Here’s how to clear all target segments in Trados Studio 2009:

  1. Select the first segment of the block that you want to clear by clicking on the number of the segment on the left-hand side as shown below.
    Selection of segments in Trados

    Selection of segments in Trados
    (The text in the segments is masked for confidentiality reasons.)

  2. Go to the last segment of the block of segments that you want to clear, keep the Shift key pressed while selecting the number of this last segment, as illustrated above. The entire block of segments should now be selected.
  3. Right click with your mouse and select “Clear Target Segment” from the context menu to clear all selected segments.
    Context menu for selection

    Context menu for selection

  4. Alternatively, you can also select “Translation > Clear Target Segment” from the main menu.
    Main menu - Translation

    Main menu – Translation

  5. As a third alternative you can use the keyboard shortcut “Alt+Del” to clear the selected target segments.

Superfluous Tags in Word Documents

Sometimes Word documents contain a lot of extra (hidden) tags, that can really hinder the use of a CAT-tool and stop your translation workflow in its tracks. Particularly PDF-documents that are converted to Word can have tags between every single word or even letter! The reason for this overabundance of tags is that Word seems to apply certain formatting settings to every single word or letter, instead of more globally to every single paragraph. To get rid of these tags without destroying the formatting of your source document, follow the procedure below. In any case, you’ll most likely have to do some reformatting of the translation no matter what, because I have yet to see a source and a target language pair with the exact same length of words.

The procedure applies to Word 2010, 2007, and 2003 — if you have a different version, or a different Word processor, there should be an equivalent procedure with equivalent keyboard shortcuts.

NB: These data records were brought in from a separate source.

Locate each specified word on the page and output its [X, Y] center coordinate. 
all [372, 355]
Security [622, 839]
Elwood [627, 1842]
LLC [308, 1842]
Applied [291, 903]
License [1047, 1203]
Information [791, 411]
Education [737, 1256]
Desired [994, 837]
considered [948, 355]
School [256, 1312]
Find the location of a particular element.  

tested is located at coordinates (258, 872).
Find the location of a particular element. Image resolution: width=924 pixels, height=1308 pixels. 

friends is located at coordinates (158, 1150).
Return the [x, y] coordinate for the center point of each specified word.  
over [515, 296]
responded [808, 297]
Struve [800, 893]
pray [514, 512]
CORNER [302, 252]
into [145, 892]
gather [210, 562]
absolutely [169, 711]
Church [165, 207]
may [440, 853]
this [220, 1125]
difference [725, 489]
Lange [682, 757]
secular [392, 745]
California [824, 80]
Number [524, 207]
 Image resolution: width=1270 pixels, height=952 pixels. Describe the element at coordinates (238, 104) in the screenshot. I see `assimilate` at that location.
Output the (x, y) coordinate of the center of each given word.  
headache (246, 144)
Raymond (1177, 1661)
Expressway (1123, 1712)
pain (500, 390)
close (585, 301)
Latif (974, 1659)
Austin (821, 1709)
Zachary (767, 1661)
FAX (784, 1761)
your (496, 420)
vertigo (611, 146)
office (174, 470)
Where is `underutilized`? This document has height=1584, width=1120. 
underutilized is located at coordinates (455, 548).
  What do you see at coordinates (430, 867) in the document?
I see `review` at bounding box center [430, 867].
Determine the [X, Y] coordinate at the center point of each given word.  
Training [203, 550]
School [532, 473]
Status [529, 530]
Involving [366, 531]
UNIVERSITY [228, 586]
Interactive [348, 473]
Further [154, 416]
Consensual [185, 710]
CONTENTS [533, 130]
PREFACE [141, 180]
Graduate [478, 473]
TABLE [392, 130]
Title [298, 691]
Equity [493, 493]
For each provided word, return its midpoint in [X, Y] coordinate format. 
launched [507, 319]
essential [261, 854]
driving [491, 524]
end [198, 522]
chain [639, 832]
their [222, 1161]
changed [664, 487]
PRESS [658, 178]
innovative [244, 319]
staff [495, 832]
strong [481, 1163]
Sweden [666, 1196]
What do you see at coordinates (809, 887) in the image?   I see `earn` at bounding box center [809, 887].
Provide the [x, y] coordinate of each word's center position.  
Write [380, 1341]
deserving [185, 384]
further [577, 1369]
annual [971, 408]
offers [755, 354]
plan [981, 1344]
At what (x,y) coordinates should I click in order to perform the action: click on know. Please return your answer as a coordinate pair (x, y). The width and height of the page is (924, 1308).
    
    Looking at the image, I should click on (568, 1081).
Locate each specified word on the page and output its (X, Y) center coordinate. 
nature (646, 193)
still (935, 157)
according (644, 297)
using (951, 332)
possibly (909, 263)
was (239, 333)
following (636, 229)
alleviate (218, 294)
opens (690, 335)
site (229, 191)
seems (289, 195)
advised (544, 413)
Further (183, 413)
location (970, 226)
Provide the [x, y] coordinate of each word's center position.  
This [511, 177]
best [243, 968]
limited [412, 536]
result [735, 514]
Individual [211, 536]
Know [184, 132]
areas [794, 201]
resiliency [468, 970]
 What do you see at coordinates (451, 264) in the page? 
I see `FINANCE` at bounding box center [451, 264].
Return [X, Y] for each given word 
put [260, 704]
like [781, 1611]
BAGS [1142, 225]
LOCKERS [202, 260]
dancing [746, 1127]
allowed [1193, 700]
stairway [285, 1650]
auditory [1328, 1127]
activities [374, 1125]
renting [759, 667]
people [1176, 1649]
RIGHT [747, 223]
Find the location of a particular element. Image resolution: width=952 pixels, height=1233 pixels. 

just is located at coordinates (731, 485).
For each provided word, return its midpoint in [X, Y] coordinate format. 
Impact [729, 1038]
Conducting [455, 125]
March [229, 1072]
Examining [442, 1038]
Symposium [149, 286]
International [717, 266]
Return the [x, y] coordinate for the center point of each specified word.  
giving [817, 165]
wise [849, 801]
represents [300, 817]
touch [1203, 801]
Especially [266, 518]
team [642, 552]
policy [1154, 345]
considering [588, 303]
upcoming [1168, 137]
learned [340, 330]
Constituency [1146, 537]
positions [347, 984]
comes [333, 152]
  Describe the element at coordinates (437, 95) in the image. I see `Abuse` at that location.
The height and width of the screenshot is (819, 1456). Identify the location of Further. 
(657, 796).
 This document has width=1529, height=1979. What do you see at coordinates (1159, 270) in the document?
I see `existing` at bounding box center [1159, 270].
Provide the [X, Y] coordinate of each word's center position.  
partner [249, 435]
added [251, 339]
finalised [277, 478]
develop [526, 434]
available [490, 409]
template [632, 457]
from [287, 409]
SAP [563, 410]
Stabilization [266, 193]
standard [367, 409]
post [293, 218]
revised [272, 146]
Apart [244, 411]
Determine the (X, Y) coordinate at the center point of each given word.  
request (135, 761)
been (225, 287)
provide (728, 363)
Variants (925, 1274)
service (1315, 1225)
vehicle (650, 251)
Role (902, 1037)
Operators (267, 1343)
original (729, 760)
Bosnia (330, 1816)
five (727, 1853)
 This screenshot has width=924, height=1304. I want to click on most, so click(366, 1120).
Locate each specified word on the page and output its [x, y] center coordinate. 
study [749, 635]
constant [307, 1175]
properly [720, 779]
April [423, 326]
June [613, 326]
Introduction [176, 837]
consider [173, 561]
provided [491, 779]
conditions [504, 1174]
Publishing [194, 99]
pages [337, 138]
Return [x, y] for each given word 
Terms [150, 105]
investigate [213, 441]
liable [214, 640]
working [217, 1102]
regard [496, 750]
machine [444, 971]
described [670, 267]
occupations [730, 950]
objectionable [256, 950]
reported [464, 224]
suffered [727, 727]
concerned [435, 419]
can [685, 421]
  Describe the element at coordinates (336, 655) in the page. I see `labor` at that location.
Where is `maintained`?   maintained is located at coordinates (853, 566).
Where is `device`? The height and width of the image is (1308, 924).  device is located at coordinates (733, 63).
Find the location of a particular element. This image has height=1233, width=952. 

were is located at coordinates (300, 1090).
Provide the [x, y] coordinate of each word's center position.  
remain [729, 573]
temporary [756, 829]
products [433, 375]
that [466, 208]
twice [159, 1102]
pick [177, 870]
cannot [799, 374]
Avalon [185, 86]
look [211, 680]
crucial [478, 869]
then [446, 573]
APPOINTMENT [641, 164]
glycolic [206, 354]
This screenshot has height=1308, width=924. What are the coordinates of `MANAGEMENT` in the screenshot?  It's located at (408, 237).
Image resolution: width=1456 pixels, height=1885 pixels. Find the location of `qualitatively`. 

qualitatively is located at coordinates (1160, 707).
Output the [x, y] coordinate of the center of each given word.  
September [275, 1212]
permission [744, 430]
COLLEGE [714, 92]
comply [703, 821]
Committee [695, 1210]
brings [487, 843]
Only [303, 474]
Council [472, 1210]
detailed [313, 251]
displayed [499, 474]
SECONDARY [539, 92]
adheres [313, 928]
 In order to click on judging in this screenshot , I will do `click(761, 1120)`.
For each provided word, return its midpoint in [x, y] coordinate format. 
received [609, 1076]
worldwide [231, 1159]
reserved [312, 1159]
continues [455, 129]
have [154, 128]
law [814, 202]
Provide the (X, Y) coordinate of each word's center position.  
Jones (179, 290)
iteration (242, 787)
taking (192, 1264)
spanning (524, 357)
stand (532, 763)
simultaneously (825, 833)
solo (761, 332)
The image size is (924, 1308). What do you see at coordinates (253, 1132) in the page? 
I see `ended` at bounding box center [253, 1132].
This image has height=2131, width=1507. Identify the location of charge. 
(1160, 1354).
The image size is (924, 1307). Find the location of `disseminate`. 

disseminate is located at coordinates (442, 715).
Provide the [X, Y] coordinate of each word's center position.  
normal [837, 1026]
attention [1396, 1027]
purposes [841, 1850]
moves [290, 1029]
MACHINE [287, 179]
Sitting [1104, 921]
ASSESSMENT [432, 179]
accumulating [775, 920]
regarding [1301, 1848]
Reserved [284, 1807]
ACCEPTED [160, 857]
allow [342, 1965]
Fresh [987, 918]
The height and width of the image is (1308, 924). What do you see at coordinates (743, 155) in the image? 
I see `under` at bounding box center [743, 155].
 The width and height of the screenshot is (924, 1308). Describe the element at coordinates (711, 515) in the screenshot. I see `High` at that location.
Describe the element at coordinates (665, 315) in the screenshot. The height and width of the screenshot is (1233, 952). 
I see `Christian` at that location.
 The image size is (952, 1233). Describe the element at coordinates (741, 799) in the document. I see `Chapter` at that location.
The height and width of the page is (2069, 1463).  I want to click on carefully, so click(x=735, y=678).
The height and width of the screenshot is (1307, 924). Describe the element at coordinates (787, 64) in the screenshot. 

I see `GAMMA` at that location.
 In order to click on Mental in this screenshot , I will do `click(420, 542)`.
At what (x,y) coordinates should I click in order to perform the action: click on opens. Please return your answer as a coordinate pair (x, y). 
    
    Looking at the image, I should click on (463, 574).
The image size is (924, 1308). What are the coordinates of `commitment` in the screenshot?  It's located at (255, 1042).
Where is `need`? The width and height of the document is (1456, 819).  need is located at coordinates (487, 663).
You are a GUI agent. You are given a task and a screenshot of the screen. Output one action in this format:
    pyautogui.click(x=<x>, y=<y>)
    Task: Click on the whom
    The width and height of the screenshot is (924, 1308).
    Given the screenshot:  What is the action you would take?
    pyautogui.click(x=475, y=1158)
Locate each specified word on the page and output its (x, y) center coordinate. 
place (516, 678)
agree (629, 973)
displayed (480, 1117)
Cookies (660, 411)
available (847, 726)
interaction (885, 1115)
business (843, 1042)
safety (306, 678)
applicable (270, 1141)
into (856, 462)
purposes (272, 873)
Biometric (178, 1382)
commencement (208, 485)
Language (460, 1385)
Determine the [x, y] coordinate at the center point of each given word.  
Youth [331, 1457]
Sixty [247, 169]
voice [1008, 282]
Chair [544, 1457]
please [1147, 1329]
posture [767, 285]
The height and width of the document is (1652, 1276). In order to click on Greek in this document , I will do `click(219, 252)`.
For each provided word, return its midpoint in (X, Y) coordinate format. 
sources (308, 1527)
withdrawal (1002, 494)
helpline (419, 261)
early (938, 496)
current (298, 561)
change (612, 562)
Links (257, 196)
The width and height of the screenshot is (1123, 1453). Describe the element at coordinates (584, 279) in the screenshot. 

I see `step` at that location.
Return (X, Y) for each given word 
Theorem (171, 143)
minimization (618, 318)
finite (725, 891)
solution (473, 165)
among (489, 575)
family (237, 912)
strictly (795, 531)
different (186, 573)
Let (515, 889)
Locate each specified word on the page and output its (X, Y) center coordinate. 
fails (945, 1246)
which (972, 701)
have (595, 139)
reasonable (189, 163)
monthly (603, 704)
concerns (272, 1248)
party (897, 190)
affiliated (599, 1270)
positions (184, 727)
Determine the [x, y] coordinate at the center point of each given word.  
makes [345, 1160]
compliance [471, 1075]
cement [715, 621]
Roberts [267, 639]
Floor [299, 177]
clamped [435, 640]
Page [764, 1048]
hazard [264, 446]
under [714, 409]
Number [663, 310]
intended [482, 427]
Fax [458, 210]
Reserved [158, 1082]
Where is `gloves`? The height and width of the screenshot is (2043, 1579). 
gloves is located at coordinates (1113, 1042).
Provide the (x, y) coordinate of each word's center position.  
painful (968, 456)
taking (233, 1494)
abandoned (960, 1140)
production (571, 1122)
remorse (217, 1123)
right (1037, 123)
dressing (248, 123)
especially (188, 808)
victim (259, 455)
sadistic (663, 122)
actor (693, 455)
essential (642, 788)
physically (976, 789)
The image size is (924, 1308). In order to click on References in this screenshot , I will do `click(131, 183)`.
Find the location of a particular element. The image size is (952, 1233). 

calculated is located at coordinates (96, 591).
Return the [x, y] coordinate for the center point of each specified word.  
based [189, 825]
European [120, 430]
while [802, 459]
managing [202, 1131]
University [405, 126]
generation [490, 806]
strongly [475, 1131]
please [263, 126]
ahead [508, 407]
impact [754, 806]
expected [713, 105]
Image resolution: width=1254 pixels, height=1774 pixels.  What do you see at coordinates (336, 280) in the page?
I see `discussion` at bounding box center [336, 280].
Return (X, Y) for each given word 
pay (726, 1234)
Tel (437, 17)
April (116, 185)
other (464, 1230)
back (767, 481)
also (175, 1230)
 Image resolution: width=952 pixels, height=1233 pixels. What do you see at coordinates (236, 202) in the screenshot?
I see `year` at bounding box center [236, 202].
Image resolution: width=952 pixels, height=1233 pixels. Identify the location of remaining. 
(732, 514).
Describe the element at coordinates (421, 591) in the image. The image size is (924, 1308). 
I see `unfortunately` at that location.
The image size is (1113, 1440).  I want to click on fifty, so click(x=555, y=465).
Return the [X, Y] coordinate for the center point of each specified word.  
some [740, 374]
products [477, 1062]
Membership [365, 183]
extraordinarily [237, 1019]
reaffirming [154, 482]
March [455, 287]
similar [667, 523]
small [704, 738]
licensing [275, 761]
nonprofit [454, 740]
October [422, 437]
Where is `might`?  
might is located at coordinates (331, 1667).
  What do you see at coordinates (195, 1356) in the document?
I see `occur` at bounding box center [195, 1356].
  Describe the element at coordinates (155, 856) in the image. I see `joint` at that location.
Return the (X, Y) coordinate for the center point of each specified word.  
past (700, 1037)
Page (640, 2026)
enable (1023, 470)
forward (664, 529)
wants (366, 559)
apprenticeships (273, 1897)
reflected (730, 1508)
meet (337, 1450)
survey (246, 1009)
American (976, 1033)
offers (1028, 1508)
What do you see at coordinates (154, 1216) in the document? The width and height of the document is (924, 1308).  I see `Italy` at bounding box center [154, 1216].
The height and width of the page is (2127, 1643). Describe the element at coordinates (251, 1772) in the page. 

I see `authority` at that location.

  1. Open the source document in Word. It is advisable to save a copy of the original in the unlikely case something goes wrong.
  2. Use CTRL+A to mark the entire text.
  3. Use CTRL+D to open the character formatting dialog box, go to the “Character Spacing” tab (or the equivalent in your Word version) as shown below.
    Font dialog box in Word

    Font dialog box in Word

  4. Set the Scale to 100%, the spacing and position to Normal, and disable Kerning.
  5. Save the file and try opening it in your favorite CAT-tool. The superfluous tags should have disappeared. If not, proceed to the next step.
  6. If you are in Word 2010 or Word 2007, save the file as a Word 97-2003 document. The step from .docx-format to .doc-format usually removes all additional tags. You may have to do some minor reformatting when you save the final translated document in the original 2010 format.
  7. If you are in Word 2003 or the file is already in Word 97-2003 format, try saving it in a newer format, and then save it again in Word 97-2003 format.